Segment Start: Materials provided

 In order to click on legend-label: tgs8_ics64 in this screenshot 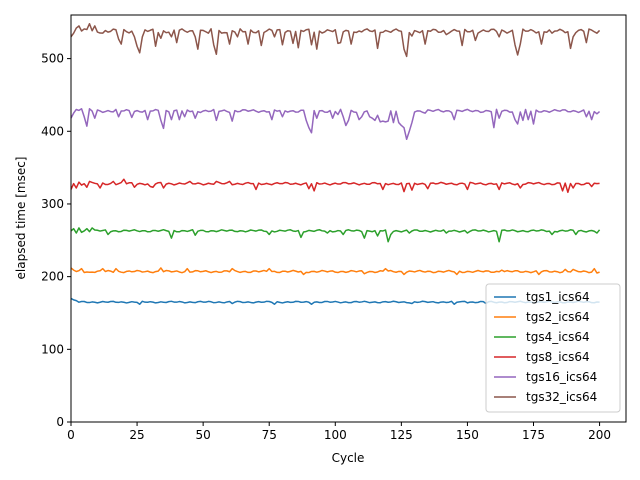, I will do `click(558, 357)`.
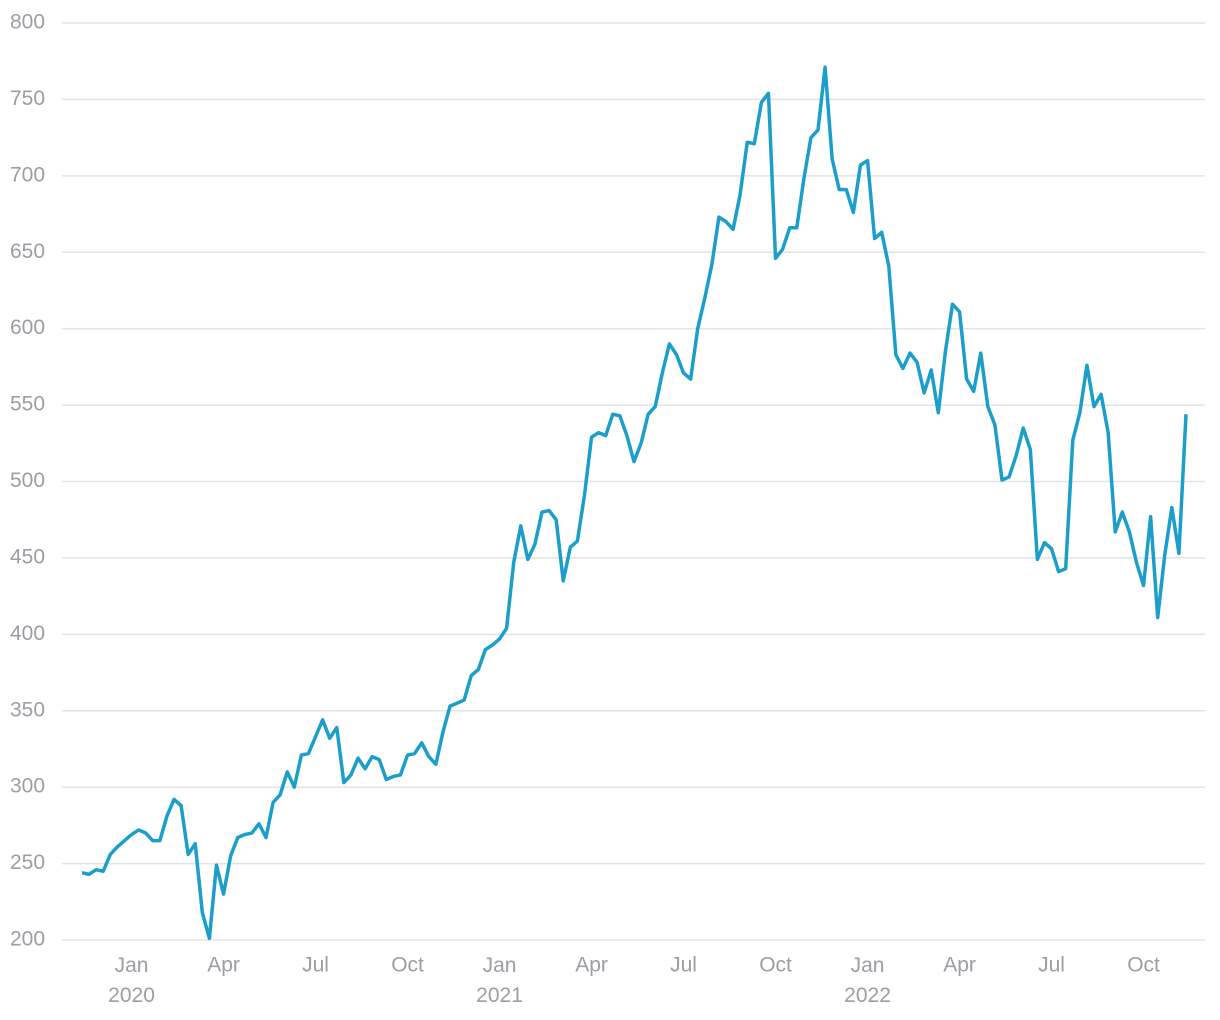 This screenshot has width=1220, height=1020. I want to click on y-tick-label: 400, so click(28, 634).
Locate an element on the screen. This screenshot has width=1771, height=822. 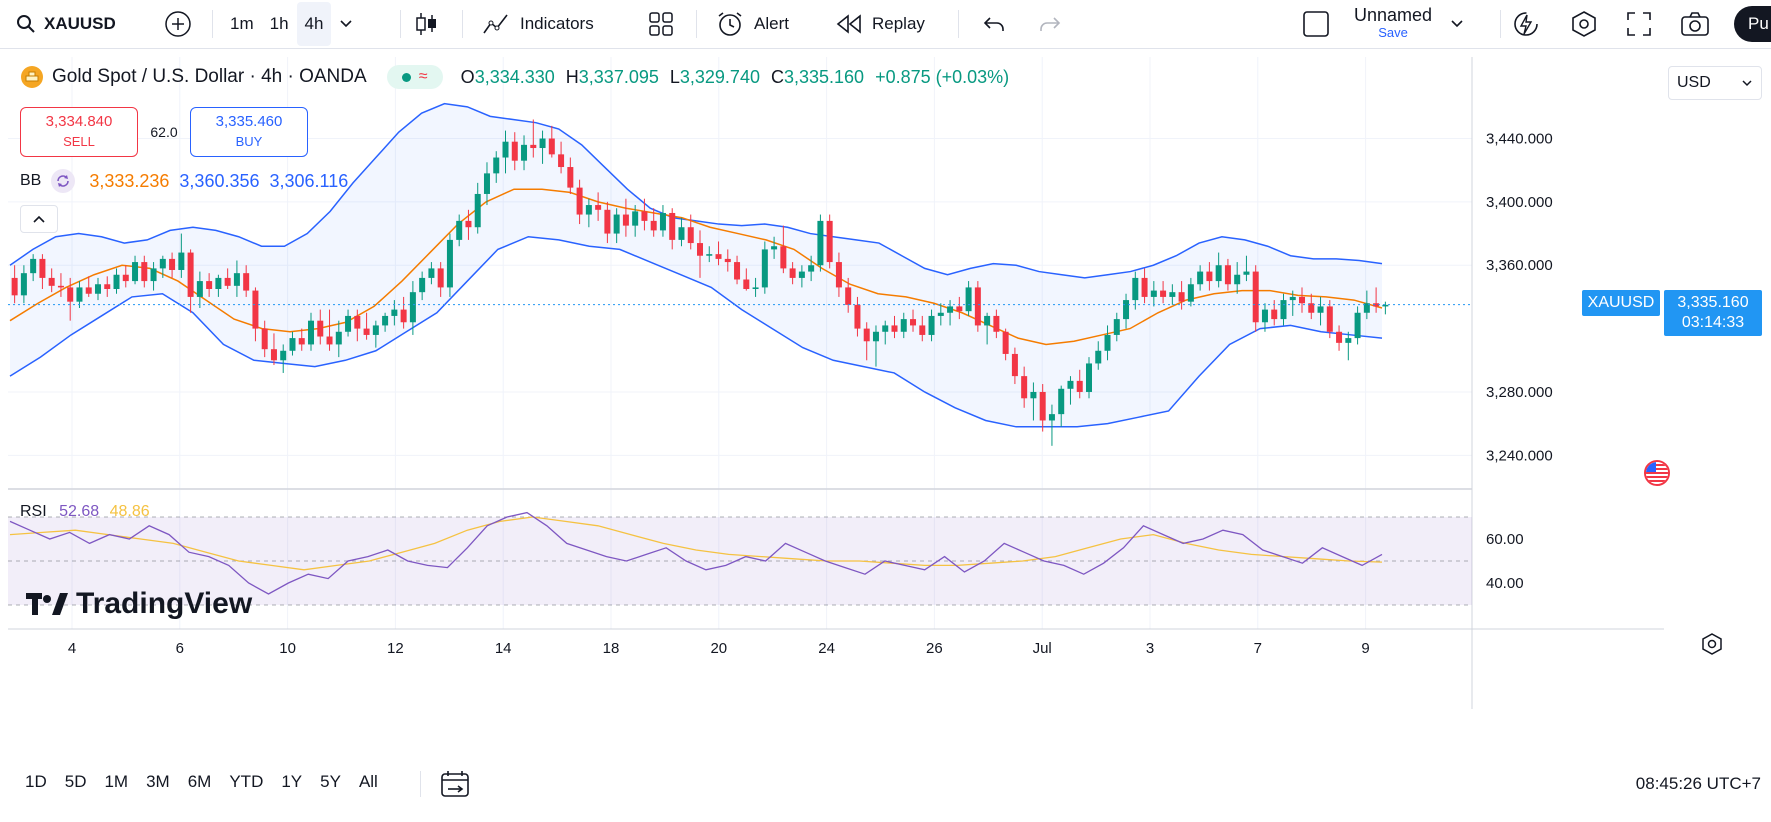
sell-button: 3,334.840 SELL is located at coordinates (79, 132).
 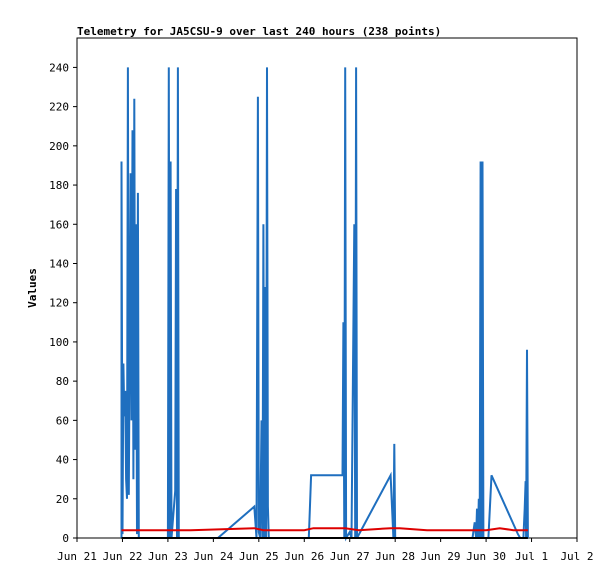 I want to click on y-axis-label: Values, so click(x=32, y=288).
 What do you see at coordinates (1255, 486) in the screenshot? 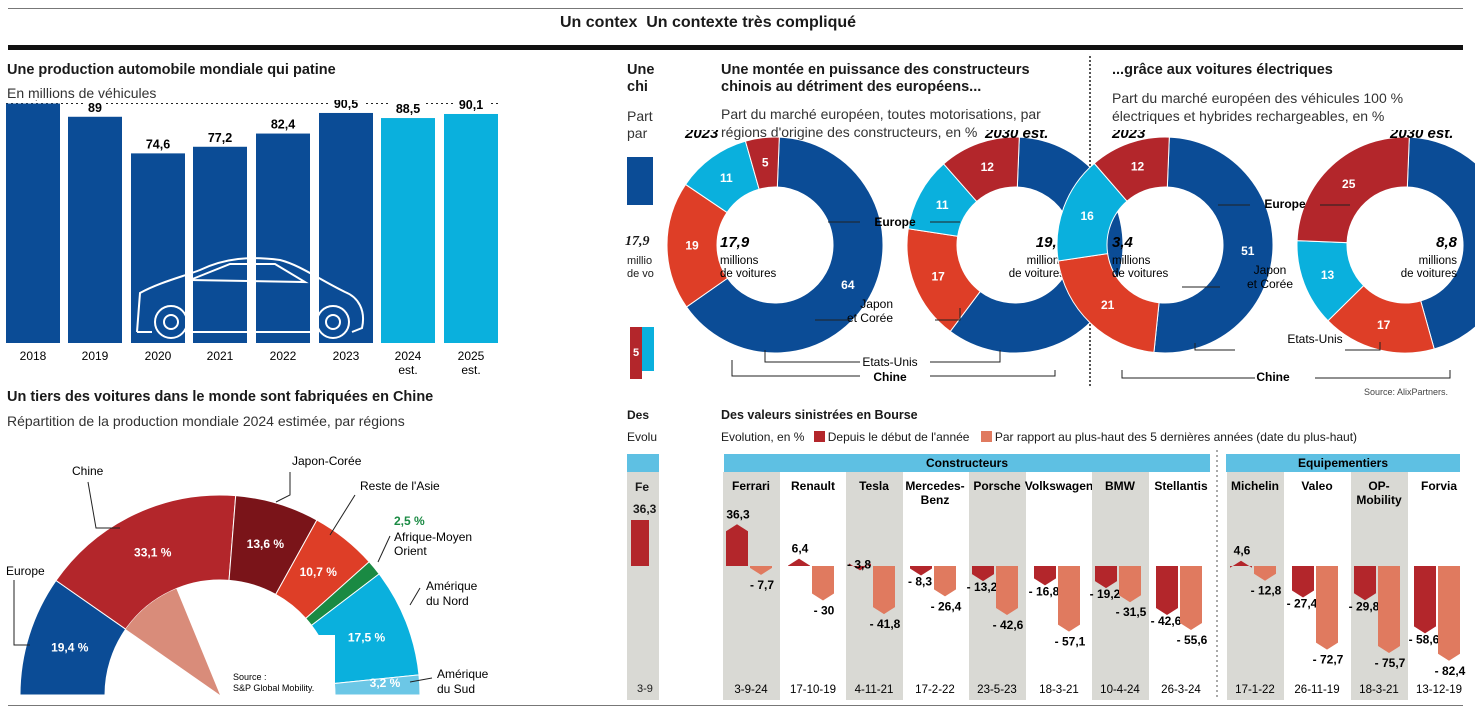
I see `company-label: Michelin` at bounding box center [1255, 486].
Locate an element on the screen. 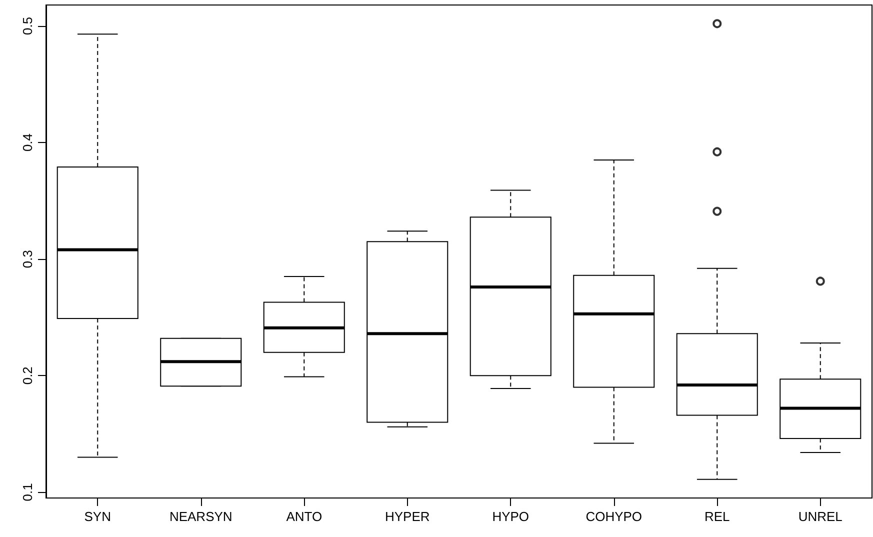  x-tick-label: REL is located at coordinates (717, 516).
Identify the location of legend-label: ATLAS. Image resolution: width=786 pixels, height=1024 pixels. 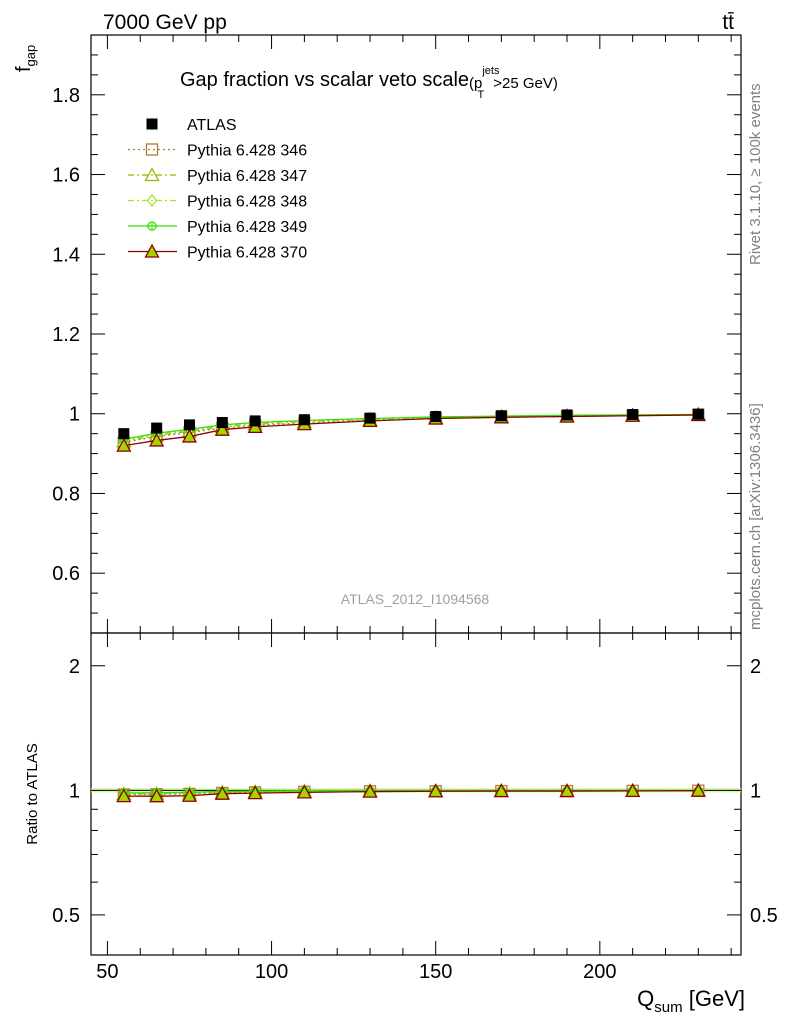
(212, 126).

Segment End: Materials provided

Could you put the lines of the records, from the line with "Identify the location" up to and including the last line of the records, into a numbered list, skipping any blank lines and leaving out the pictures?

* [Task output]:
1. Identify the location of legend-label: ATLAS. Image resolution: width=786 pixels, height=1024 pixels. 
2. (212, 126).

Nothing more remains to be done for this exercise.